The news on Tuesday of a federal judge striking down Pennyslvania’s ban on same-sex marriages spurred us to look into Pittsburgh’s history of gay and lesbian equality.
Perhaps inequality is the better word. The Post-Gazette’s archive contains only one relevant folder on the subject — “Homosexuals” — and it’s largely filled with images of protesters.
Historically, same-sex couples have had little to be happy about.
Legislation banning discrimination against homosexuals had first been proposed in Pittsburgh City Council on June 15, 1974, at the behest of a local gay rights group called Gay Alternatives Pittsburgh (GAP).
For a long time, nothing happened.
Years of appeals and slowly rising acceptance across the nation pushed Pittsburgh’s City Council to reconsider.
While running for mayor, Sophie Masloff was against gay rights legislation.
Masloff faced judgement for that decision before becoming mayor, or rather, for her behind-the-scenes actions opposing gay rights legislation in 1988.
Cry Out, a gay rights organization in Pittsburgh, protested and picketed Masloff’s house after her election as mayor.
Gay pride celebrations continued in Pittsburgh — attempts to spur legislation passage — and they eventually made an impact.
In 1990, Mayor Sophie Masloff signed a gay rights amendment into the city’s Human Relations Act, which made it illegal to “discriminate in housing, employment or public accommodations based on sexual orientation — defined as ‘male or female homosexuality, heterosexuality or bisexuality or perceived homosexuality, heterosexuality or bisexuality.’”
Her move to ban hiring discrimination was not exactly a bold move.
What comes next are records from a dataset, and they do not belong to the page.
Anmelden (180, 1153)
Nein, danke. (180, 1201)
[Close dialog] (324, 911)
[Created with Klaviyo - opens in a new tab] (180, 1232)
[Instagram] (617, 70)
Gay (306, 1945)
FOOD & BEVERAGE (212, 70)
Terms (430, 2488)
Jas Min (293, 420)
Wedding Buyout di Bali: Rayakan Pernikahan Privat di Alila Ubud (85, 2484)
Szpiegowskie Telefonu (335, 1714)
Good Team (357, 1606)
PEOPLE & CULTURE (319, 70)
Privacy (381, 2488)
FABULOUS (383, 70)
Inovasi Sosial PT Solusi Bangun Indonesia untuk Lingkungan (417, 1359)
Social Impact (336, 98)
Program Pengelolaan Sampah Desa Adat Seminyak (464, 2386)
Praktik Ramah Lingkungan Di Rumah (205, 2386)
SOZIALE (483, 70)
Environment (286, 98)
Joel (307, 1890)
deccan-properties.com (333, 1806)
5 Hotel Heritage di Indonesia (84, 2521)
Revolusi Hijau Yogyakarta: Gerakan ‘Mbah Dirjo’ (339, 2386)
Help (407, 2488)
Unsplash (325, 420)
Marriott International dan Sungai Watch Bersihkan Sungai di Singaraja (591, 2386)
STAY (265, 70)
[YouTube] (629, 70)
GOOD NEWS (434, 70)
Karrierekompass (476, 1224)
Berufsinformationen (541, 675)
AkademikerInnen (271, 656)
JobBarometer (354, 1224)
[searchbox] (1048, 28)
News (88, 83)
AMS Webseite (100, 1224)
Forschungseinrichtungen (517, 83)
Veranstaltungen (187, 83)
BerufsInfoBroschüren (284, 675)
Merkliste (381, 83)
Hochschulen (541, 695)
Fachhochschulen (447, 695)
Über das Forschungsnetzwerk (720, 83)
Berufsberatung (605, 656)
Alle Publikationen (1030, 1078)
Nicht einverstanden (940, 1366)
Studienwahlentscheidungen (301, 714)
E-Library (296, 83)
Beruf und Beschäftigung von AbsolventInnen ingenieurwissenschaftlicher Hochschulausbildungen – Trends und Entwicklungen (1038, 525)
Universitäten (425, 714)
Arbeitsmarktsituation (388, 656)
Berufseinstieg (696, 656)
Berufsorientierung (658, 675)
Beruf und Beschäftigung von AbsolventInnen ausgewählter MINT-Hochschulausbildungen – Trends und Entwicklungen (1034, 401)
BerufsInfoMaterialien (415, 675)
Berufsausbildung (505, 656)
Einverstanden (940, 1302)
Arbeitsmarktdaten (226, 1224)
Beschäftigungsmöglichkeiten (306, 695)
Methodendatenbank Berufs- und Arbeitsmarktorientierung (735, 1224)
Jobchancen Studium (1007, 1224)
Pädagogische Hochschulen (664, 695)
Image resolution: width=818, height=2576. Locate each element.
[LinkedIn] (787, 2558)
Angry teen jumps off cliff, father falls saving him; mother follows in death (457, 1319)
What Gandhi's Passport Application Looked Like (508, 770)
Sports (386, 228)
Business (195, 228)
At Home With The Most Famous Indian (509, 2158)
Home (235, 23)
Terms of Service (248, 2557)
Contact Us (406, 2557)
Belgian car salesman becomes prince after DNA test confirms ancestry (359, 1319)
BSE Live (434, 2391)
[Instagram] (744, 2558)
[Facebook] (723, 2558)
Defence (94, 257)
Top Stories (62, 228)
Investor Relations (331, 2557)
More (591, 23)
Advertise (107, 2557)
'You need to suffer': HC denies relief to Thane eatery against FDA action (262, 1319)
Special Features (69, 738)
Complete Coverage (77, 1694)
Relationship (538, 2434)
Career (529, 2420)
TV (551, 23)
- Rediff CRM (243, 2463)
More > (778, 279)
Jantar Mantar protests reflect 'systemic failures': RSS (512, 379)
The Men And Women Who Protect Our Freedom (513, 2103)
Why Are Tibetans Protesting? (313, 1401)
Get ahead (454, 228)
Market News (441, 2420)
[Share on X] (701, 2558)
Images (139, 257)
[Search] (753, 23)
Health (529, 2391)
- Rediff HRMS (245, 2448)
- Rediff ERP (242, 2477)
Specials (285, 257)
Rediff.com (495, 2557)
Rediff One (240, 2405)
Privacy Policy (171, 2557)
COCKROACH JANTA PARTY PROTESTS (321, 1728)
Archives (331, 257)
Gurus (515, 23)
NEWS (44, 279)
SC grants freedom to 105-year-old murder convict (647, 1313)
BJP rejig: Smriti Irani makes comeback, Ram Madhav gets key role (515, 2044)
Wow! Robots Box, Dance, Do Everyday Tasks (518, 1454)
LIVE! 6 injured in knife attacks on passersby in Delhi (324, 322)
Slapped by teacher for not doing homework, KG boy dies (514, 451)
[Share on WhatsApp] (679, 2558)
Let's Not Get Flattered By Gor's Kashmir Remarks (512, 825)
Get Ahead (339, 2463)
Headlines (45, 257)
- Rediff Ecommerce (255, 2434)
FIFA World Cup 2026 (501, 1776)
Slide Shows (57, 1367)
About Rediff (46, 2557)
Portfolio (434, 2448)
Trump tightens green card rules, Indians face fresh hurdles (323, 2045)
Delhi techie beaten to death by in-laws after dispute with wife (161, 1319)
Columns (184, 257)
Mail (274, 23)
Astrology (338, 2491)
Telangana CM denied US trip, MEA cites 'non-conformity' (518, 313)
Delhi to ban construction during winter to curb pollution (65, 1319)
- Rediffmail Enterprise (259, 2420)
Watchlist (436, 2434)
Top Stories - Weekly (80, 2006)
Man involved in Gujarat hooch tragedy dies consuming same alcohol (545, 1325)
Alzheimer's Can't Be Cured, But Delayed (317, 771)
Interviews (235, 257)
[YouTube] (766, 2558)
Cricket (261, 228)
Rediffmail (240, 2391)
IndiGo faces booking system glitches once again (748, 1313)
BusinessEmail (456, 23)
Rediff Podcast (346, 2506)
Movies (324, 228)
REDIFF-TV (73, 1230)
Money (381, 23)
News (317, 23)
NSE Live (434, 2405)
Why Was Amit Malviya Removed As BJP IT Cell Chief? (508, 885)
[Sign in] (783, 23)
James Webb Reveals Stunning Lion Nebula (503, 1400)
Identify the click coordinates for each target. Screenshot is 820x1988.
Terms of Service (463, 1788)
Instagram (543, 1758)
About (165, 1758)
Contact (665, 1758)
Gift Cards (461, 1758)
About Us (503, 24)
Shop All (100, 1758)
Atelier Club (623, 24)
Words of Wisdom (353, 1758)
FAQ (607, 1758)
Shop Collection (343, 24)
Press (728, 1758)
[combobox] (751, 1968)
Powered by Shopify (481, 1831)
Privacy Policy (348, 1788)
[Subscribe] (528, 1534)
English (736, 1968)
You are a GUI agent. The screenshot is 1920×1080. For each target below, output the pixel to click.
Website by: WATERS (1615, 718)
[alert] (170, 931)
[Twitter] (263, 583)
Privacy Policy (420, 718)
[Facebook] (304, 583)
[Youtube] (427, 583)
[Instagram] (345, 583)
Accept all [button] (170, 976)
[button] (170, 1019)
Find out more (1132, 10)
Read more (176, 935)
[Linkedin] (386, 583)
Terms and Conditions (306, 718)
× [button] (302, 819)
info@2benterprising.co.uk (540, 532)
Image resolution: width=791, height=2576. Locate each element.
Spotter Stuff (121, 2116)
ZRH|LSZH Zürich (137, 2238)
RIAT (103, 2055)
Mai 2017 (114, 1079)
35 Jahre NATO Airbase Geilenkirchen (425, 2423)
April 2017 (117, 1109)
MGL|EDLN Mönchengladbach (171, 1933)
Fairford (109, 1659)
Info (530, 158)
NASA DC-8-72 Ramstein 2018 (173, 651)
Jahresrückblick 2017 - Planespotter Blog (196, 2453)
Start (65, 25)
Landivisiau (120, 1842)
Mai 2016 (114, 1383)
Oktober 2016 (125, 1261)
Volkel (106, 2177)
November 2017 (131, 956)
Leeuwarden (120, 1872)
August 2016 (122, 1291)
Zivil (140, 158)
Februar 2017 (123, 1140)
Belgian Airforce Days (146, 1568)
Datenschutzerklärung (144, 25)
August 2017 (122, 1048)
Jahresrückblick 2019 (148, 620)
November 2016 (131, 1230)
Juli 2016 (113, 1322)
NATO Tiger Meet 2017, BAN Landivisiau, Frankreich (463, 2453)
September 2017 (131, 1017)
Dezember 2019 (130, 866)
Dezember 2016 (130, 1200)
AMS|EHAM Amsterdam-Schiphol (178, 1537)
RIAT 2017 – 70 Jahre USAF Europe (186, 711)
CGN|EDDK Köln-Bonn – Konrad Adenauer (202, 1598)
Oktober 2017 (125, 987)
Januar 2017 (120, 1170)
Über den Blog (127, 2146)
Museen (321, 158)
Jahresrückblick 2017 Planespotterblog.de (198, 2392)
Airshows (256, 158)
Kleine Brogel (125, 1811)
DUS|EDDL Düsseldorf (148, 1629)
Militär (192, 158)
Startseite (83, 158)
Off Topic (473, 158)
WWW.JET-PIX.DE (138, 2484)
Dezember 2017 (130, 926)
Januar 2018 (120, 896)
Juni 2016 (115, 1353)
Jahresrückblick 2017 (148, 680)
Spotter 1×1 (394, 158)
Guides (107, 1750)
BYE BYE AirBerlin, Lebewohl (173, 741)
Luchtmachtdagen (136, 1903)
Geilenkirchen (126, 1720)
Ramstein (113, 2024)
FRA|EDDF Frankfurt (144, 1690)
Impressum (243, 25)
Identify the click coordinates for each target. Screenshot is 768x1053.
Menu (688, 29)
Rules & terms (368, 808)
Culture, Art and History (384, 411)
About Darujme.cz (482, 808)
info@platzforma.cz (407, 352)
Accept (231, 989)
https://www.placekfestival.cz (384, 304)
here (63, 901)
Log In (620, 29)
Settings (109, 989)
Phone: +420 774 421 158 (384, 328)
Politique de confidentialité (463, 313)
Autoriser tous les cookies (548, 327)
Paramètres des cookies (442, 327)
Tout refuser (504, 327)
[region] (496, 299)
Mayor Richard Caliguiri had already outlawed sexual discrimination in hiring in 1978. Then-Pittsburgh Press columnist Brian O’Neill wrote, “The news of Sophie’s choice was displayed in the newspapers Tuesday, but to the casual observer, it was a non-story.”
And now, in 2014, gay couples in Pittsburgh and across Pennsylvania can marry — just like anyone else.